## SELECTED EXCERPT
Stratton Strawless - Stratton meaning an enclosure by a Roman road, Strawless probably meaning exactly that, without straw - is about halfway between Norwich and Aylsham, but feels more remote than that. We headed up on the back road from Hainford. The long lane narrowed, and then at a bend the hedges opened up, and there St Margaret was, a long, low church huddled beneath a squat tower in a narrow graveyard. The tower is clearly late medieval, and was probably never finished. The east window tracery, of a century or so earlier, is beautiful. The little south aisle has elegant 17th Century details. We opened the gate, and wandered along the south side of the church. The sun gleamed on on the windows of what really is the tiniest of aisles. We felt the warmth of it on our backs, and it really did seem incredible that the year was almost over.

The south door was wedged open, but we resisted going in. Instead, we wandered around to the tower, and there, to the west of the aisle, were the tombs and memorials of the family most strongly associated with this church, the Marshams. Strictly speaking, these ones are to their less significant members, because the famous ones are inside in the aisle, but it is a picturesque little spot. Walking around to the north side, we found that the north door was also wedged open. Beyond the gloom inside we could see the fierce sunlight bursting through the open south doorway.

And so we stepped inside. At first, the interior is quite unfamiliar. This is because of an angled partition across the church which divides off a vestibule at the back of the nave and aisle. It runs level with the westernmost bay of the south arcade, but cuts back around the font, with three doorways into the nave, two at angles and one from behind the font into the base of the tower. It is probably a 17th Century idiosyncracy, put in place at the same time the aisle was rebuilt as the Marsham mausoleum. Walking across it to the south, we turned, and were inside the south aisle, home of the Marshams. Their two considerable monuments are set against the south and east walls. That to the south is to Henry and Anne Marsham and their family.

Henry Marsham son of Henry and Anne Marsham Anne Marsham and baby, 1678 upright baby
strattonstrawless (12) Brave Soule, thoh wert too quick & large to stay within thy little house of clay

Henry died in 1678, and is dressed in the full splendour of the Restoration. His teenage son son Henry kneels between them, and his splendid inscription reads:

Brave Soule
Thou wert too quick and large to staye
Within thy little house of clay.

## WHAT THIS EXERCISE ASKS
(a) According to the church description, what does the name "Stratton" mean?
(b) Repeat the part of the church description between "Henry died in" and "house of clay.", inclusive.

## DATASET CONTENT
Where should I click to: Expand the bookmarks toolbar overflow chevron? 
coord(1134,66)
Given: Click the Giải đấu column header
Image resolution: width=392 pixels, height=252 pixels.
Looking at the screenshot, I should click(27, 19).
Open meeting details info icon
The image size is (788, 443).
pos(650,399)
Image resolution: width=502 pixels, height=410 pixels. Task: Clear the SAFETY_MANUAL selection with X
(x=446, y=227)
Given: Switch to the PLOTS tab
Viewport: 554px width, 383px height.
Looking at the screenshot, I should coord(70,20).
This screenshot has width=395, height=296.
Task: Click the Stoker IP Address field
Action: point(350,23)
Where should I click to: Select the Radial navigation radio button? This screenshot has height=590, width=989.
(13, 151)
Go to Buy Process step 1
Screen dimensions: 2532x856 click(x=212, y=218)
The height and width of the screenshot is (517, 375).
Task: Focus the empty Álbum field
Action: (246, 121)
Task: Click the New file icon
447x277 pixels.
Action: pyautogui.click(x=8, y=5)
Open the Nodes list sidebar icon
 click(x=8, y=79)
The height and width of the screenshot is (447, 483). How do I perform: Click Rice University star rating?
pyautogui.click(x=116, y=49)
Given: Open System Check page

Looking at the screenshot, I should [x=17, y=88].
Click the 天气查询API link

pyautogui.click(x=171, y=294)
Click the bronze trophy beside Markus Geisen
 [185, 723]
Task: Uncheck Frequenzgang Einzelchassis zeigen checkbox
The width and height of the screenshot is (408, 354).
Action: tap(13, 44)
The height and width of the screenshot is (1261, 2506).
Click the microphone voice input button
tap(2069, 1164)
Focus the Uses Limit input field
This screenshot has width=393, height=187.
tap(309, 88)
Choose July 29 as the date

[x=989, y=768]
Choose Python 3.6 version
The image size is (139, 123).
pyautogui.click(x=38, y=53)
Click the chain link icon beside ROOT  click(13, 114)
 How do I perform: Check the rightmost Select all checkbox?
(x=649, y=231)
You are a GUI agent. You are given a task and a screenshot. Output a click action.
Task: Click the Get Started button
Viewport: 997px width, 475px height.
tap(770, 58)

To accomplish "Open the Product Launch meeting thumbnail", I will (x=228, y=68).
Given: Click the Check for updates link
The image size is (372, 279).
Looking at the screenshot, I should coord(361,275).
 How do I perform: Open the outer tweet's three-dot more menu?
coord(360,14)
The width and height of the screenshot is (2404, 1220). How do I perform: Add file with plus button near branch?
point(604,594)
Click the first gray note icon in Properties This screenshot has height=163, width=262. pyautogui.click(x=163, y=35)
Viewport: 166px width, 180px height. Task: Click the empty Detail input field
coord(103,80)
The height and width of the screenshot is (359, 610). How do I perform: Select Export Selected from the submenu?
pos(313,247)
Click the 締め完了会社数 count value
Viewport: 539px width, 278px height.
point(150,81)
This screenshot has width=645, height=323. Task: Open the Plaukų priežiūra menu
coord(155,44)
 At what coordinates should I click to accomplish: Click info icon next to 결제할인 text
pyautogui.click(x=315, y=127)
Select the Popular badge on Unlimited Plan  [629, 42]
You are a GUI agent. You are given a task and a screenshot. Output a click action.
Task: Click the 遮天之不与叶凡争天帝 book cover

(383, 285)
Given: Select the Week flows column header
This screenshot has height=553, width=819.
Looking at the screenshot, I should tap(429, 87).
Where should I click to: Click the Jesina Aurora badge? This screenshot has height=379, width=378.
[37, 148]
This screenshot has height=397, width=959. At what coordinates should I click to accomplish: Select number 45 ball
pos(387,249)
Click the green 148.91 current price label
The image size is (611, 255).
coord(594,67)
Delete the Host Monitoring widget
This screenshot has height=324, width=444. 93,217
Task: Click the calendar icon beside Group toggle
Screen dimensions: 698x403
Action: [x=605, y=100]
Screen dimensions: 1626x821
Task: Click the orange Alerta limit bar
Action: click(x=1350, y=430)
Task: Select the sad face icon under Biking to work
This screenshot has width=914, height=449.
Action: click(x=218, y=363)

## THE RESULTS
(a) An enclosure by a Roman road.

(b)
Henry died in 1678, and is dressed in the full splendour of the Restoration. His teenage son son Henry kneels between them, and his splendid inscription reads:

Brave Soule
Thou wert too quick and large to staye
Within thy little house of clay.